* Exercise instructions *
When you reach the line containing "Toggle Percent Snap in toolbar" in the records below, start copying exactly, and stop once you have copied the line containing "Screen dimensions: 1372x887".

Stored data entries
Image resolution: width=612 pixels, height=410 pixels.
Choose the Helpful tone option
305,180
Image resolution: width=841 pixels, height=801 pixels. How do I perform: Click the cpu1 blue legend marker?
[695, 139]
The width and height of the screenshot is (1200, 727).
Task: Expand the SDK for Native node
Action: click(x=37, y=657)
...
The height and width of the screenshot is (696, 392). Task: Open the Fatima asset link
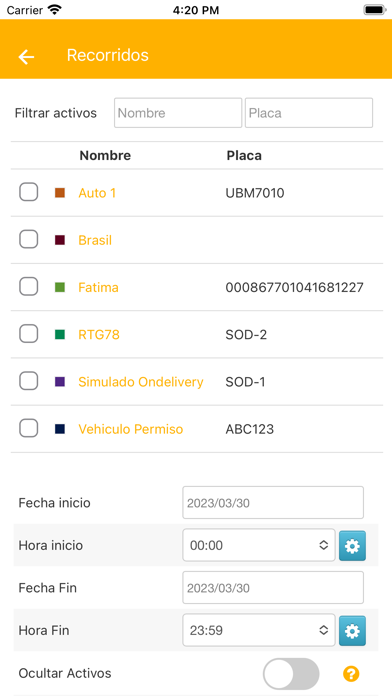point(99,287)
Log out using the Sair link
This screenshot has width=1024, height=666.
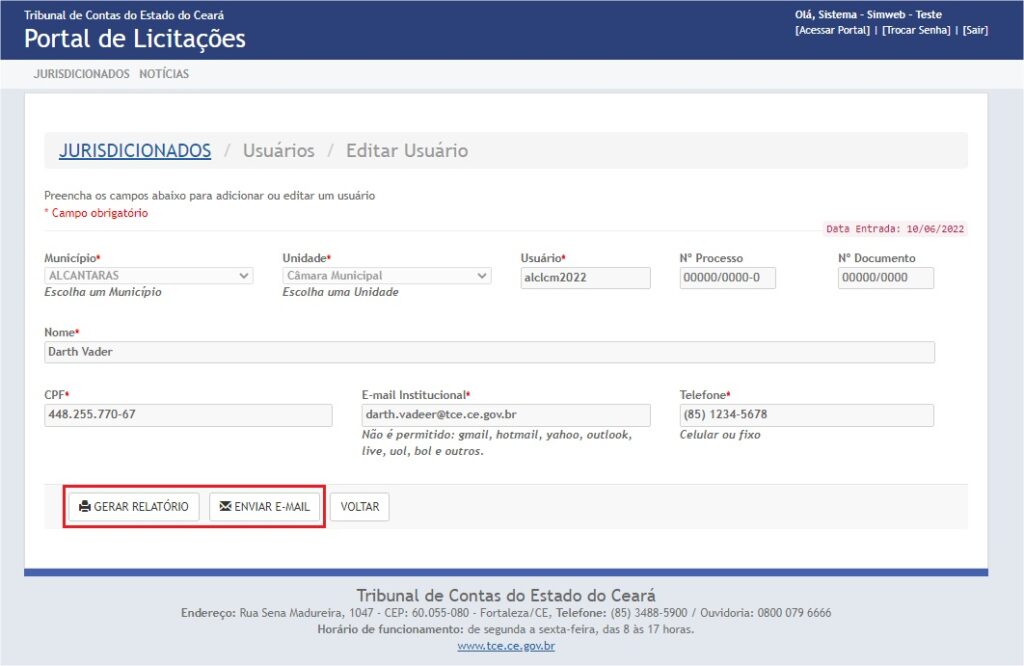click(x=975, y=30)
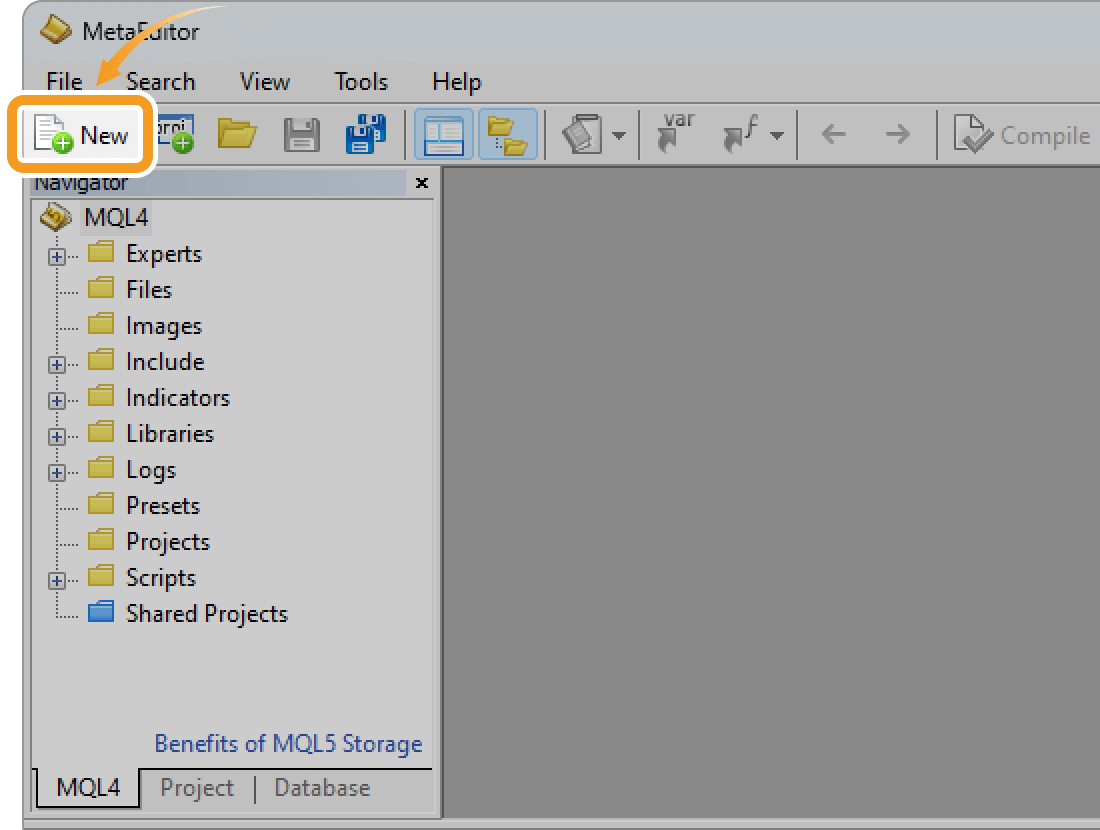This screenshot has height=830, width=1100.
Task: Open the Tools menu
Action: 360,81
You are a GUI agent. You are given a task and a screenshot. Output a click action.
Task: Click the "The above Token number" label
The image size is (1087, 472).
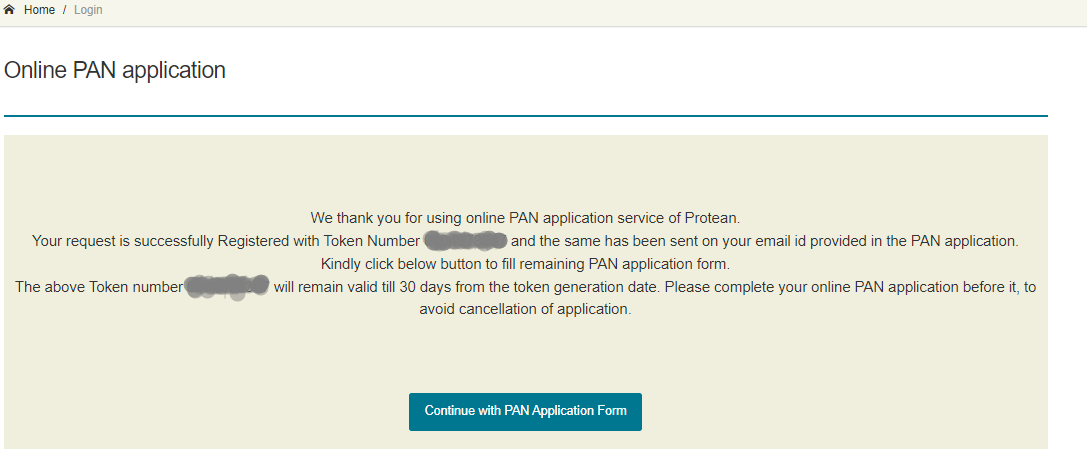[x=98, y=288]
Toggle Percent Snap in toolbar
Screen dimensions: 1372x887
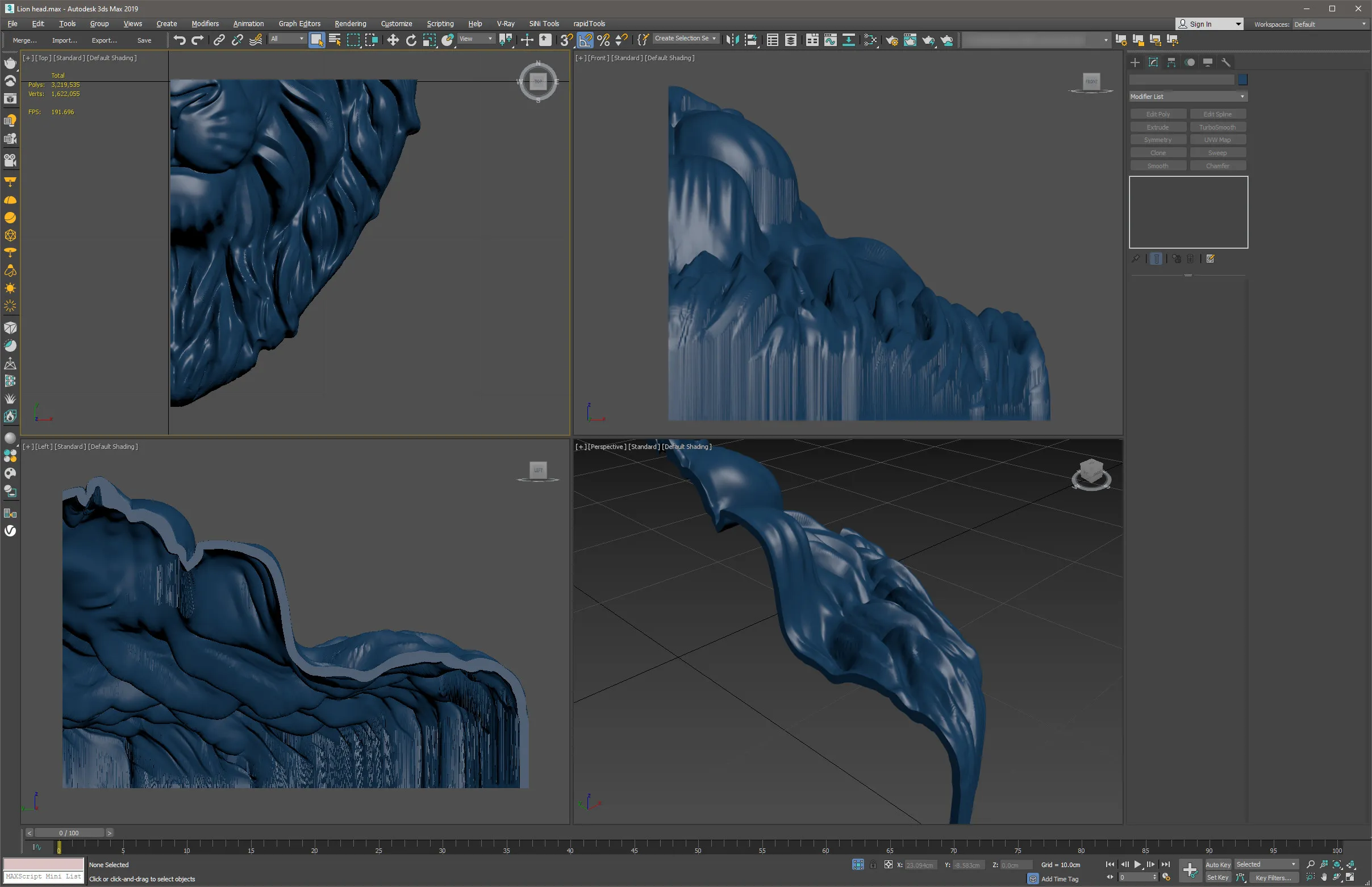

* Finished task *
Toggle Percent Snap in toolbar
Screen dimensions: 1372x887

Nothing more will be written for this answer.